─── Dataset

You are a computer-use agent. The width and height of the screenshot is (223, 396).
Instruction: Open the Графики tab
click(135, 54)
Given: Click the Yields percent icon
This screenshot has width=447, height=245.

──────
─── Dataset

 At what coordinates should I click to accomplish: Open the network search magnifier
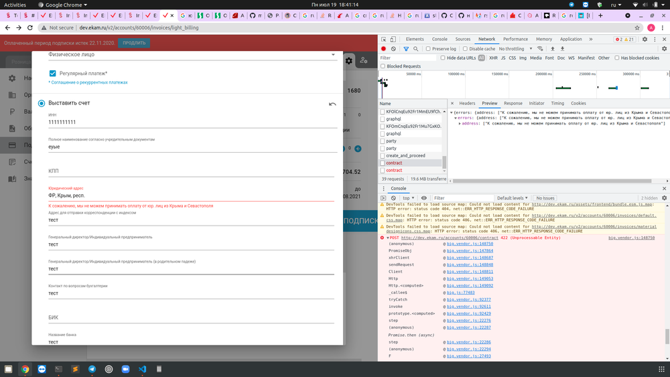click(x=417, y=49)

──────
─── Dataset

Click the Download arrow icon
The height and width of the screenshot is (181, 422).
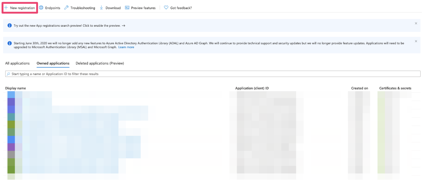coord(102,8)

──────

## Work instructions
Copy down every line of the material above that includes the string "icon".

## Response
Given: Click the Yields percent icon
Click the Download arrow icon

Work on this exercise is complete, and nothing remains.